Solo una volta, nell’Odissea, Ulisse piange: ed è quando, ospite in incognito di Alcinoo, siede ad un banchetto organizzato in suo onore e ascolta l’aedo Demodoco che canta senza saperlo le sue stesse gesta, l’espediente del “gran cavallo di legno dove sedevano tutti i più forti degli Argivi portando la morte, la nera Chera, ai Troiani”.
Canta Demodoco, ispirato da un dio, e Ulisse si commuove e le lacrime bagnano le sue guance: la guerra, i compagni, la morte, lui stesso.
‘Non aveva mai pianto prima’ commenta Hannah Arendt, ‘certo non quando i fatti che ora si sente narrare erano realmente accaduti. Soltanto ascoltando il racconto egli acquista piena nozione del suo significato’.
Ascoltare qualcuno che ci racconta una storia – la nostra storia. Che ce la racconta a voce alta, che racconta noi a noi stessi: è un modo di nascere, un riconoscimento, la ratifica della propria esistenza.

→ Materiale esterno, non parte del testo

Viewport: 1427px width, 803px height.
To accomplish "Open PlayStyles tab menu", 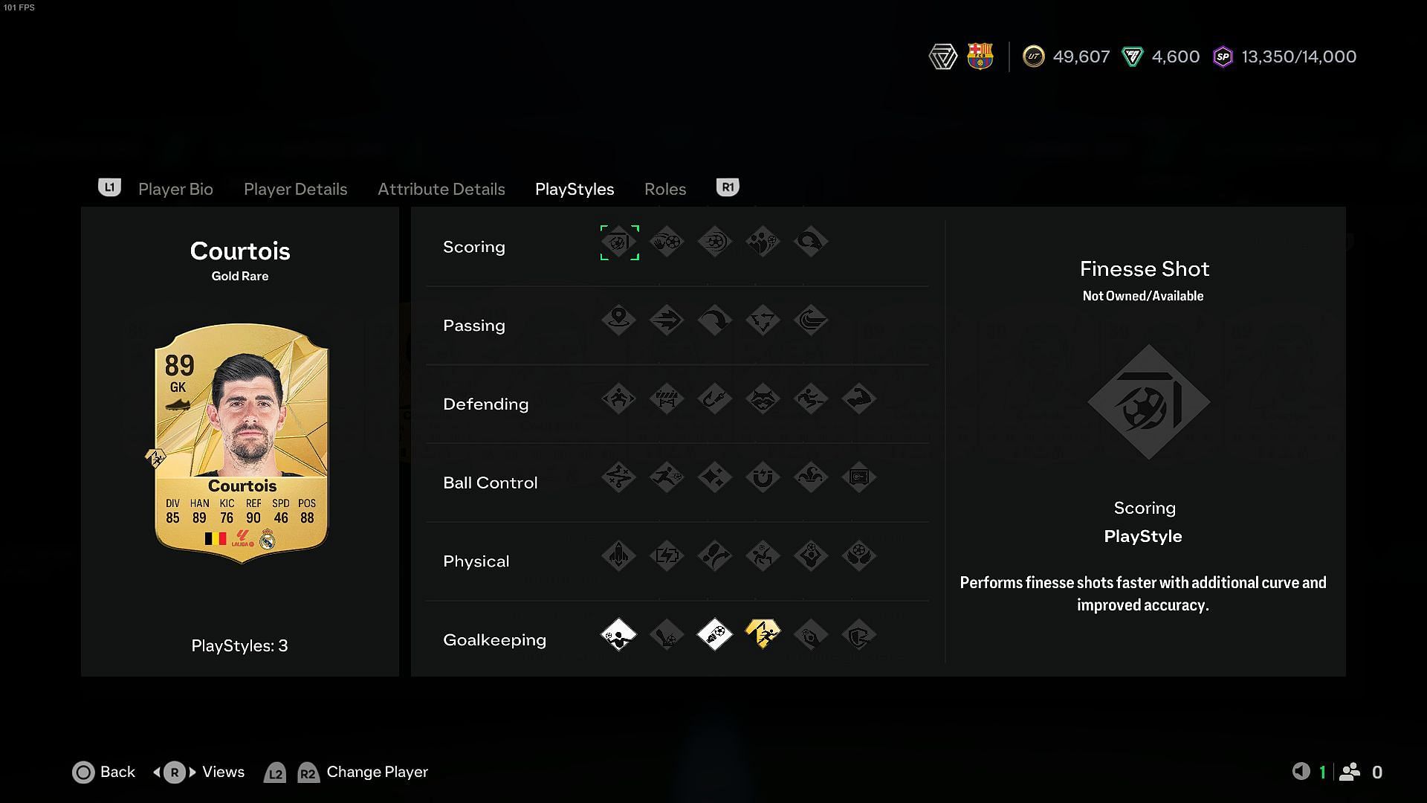I will (575, 188).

Ulisse si riconosce in quel momento, e finalmente può abbandonarsi al pianto, perché si sente.
E’ per questo che in Biblioteca leggiamo le storie. Sono storie scritte sui libri oppure nei cuori, storie di stelle, di bambini o di pesci, di alberi e mamme, storie di latte, nutrienti. Non sono storie da ascoltare, ma da sentire, alla maniera di Ulisse, perché possano indurre quell’emozione che risveglia a se stessi.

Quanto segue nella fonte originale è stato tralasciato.